For instance, many detector technologies are already able to reconstruct the incoming directions of cosmic rays, however usually only at higher energies than our focus here. This is the case for instance in semiconductor detectors [74, 116, 117], such as DAMIC [117], which can detect ionisation energies in silicon as low as 50 eV, using \(25\, \upmu \mathrm{m} \times 25 \,\upmu \mathrm{m}\) readout pixels. The precision in \(\mathrm {d}E/\text {d}x\) that this capability implies means that DAMIC is able to access directional information. However it is diffusion-limited for low-energy recoils whose physical track lengths are shorter than \(15 \,\upmu \mathrm{m}\). Neutrino detectors are another example of experiments that gain directional information. IceCube [118] for instance, with its 2400 m long strings set 125 m apart has been particularly successful in reconstructing the directions of ultra-high-energy neutrinos coming from astrophysical sources. There is a neat coincidence in concepts, comparing IceCube to the detector that we envision here. The design of the DNA detector is a similar concept to IceCube only on a miniaturised scale, and targeting much lower energy interactions.

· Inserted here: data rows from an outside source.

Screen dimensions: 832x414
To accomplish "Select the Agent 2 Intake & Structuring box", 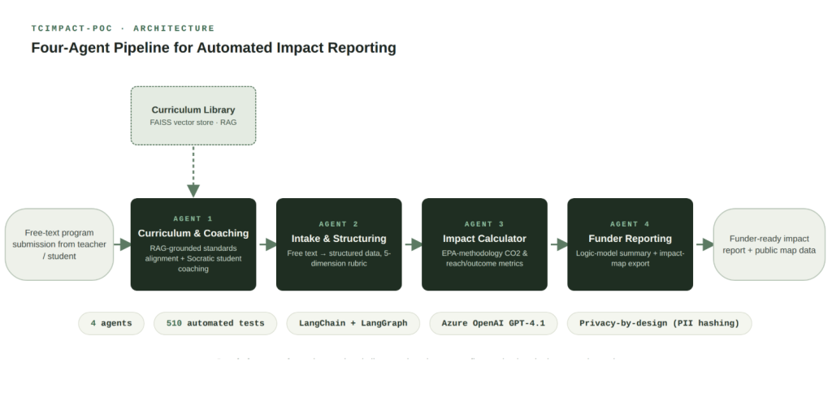I will pyautogui.click(x=339, y=244).

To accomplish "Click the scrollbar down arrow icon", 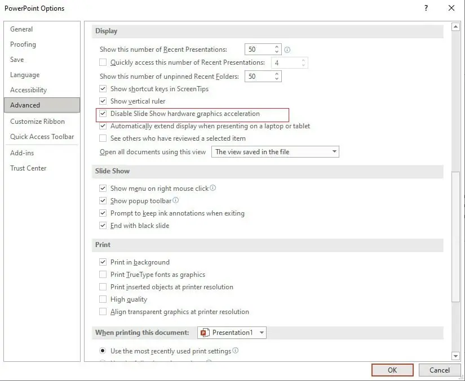I will coord(455,356).
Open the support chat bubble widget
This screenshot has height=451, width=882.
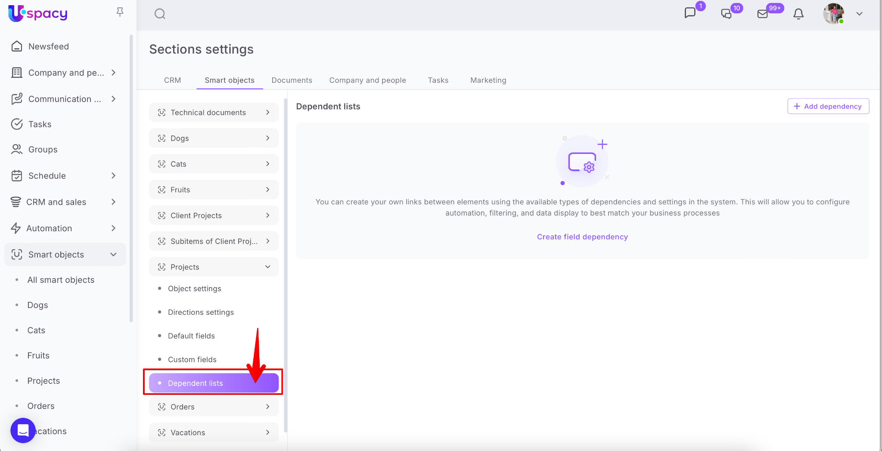tap(23, 430)
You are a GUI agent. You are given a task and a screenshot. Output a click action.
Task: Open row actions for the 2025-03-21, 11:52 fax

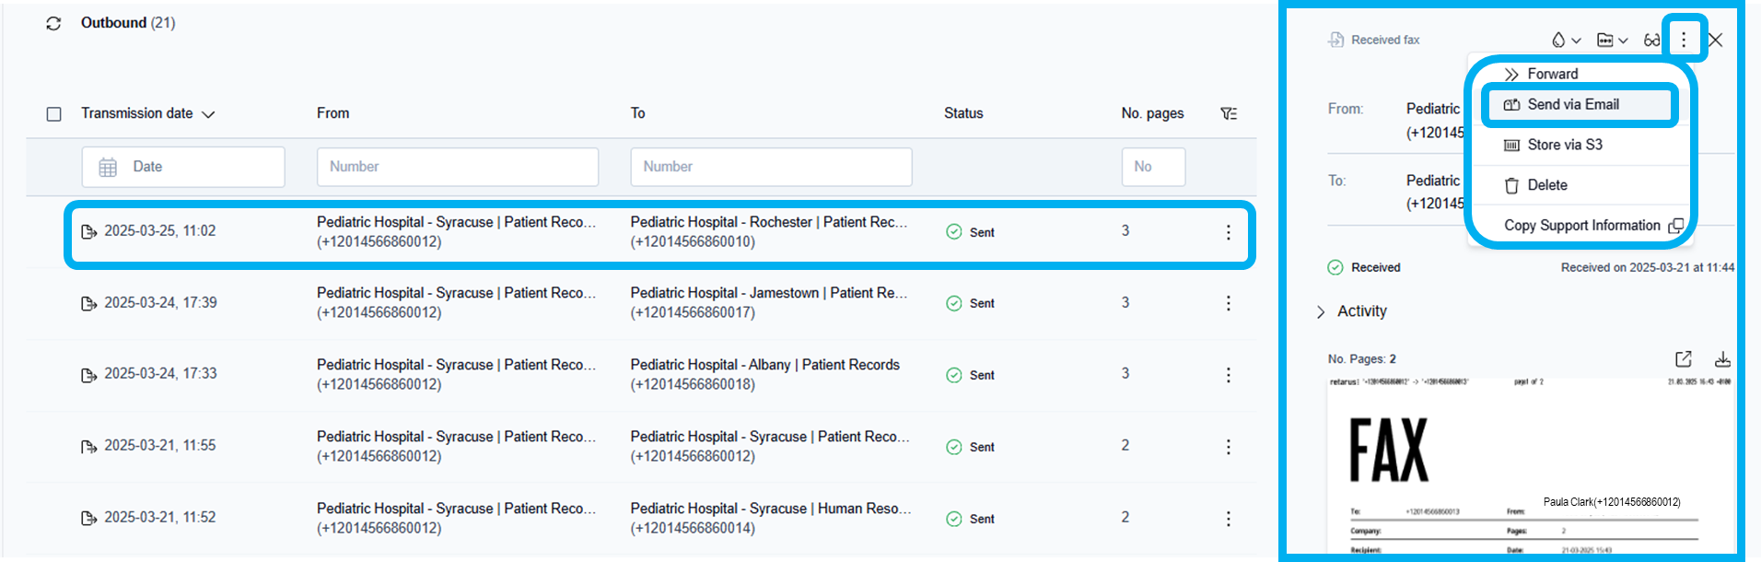[x=1228, y=519]
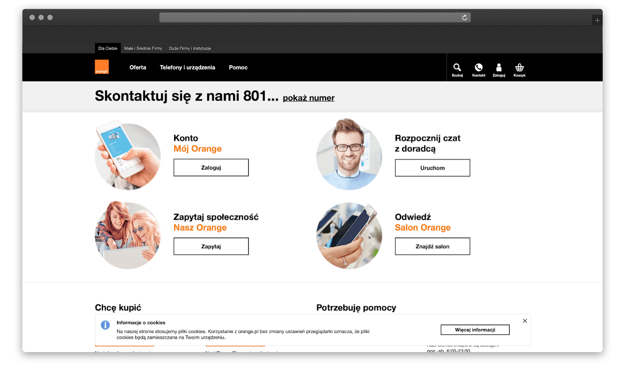Open the Szukaj search icon

click(x=457, y=67)
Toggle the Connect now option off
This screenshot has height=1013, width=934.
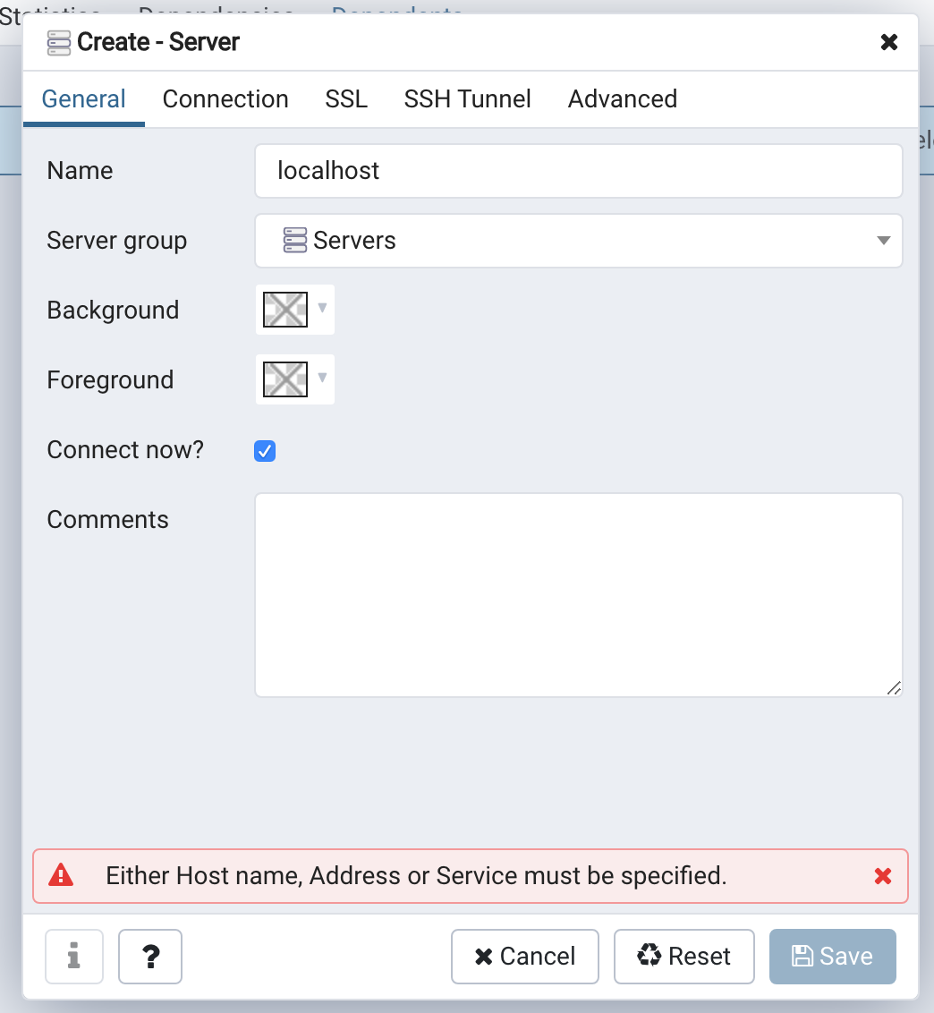coord(264,451)
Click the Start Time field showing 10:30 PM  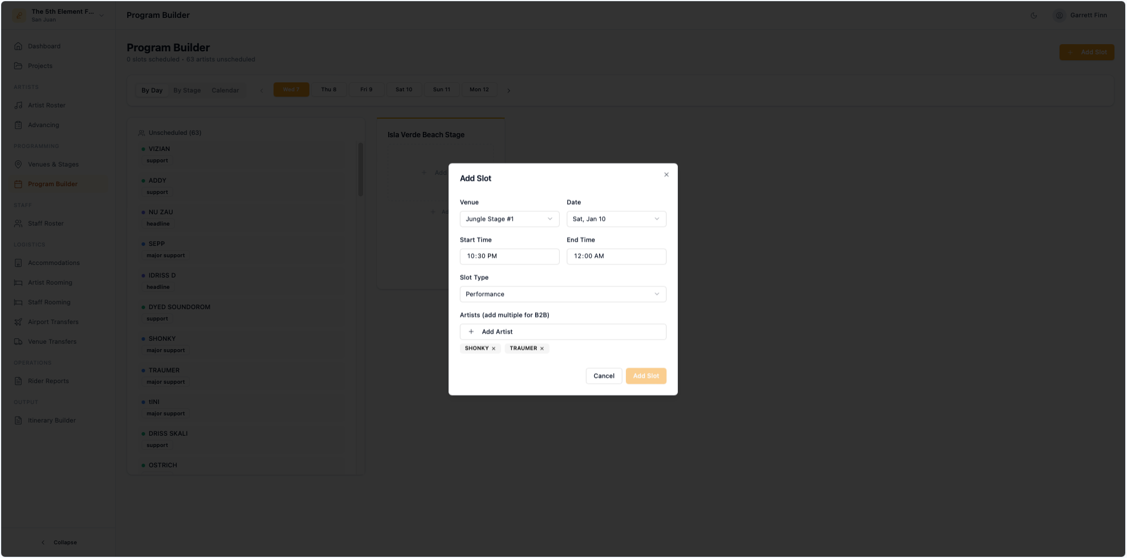click(509, 257)
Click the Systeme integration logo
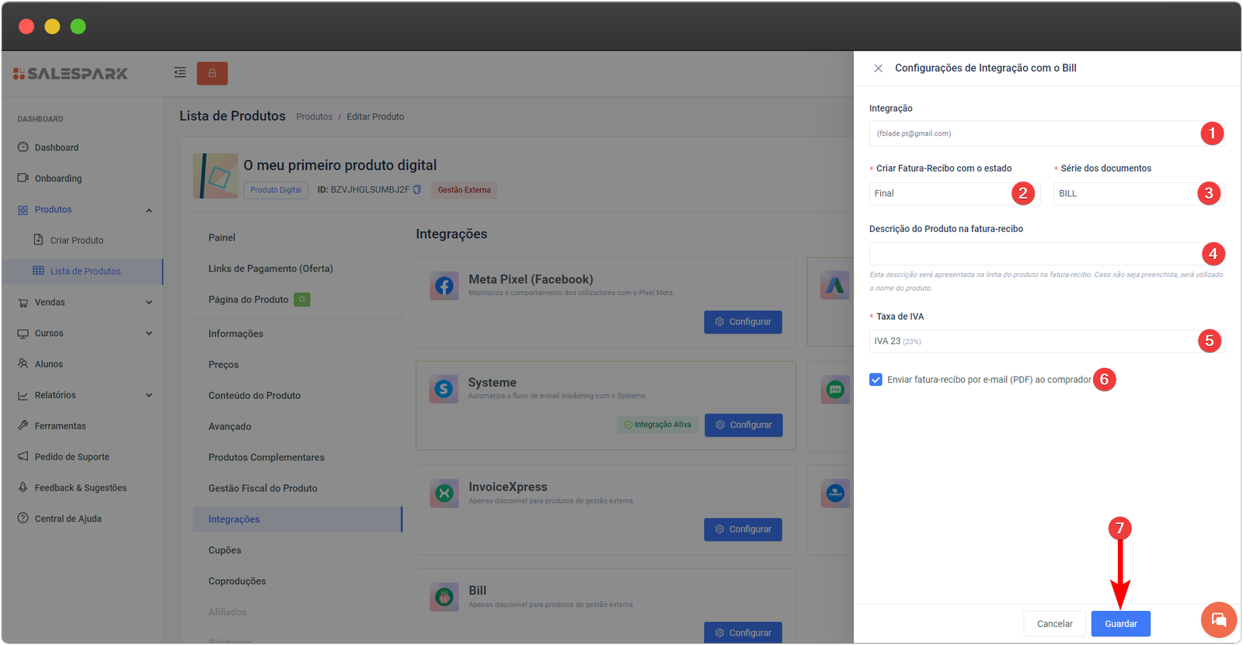Image resolution: width=1243 pixels, height=645 pixels. 444,389
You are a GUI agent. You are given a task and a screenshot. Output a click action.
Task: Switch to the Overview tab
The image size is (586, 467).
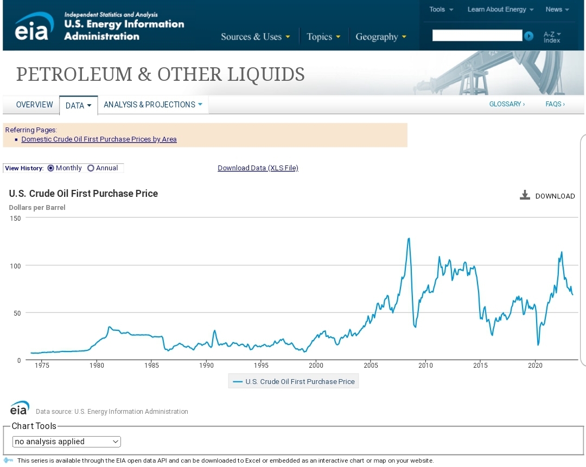[35, 105]
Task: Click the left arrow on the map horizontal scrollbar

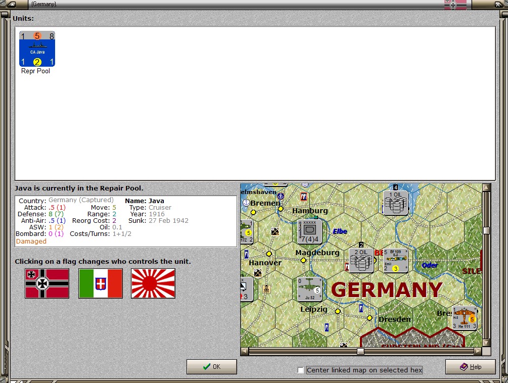Action: pos(245,351)
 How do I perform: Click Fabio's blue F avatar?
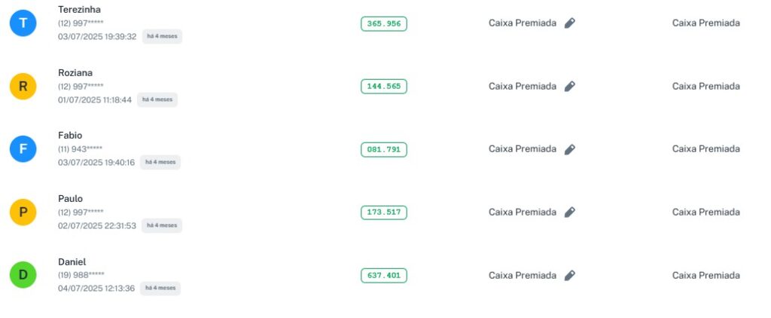pos(23,149)
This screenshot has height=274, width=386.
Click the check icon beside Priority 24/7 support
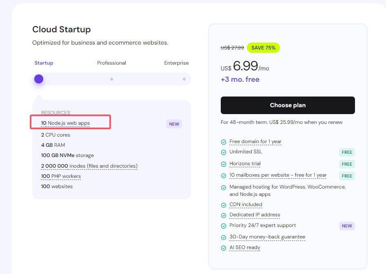pyautogui.click(x=224, y=226)
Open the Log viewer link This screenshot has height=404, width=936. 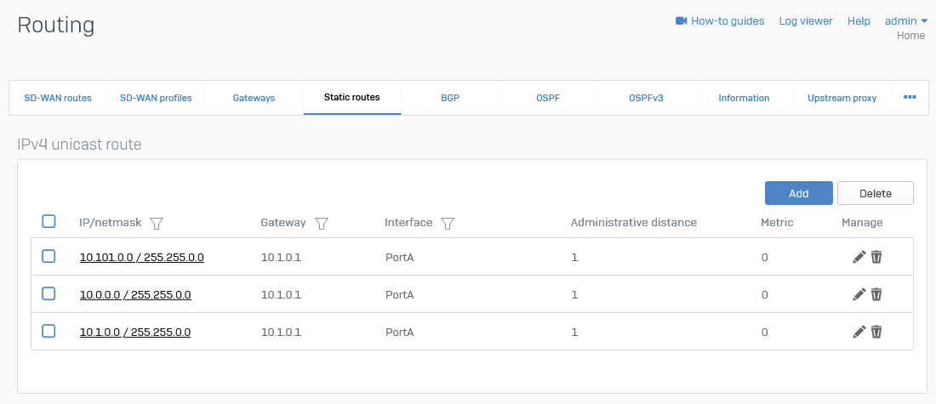click(806, 21)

Therefore, with the many potential uses of this detector for particle physics, and with the fundamental challenges that this concept presents to bio- and nanotechnology, we believe that we have collected a compelling case for pursuing this idea further. We hope that this first explorative study will inspire imminent experimental investigation to resolve many of the outstanding issues we have laid out, and that future simulation studies can be better informed by the experimental realities involved.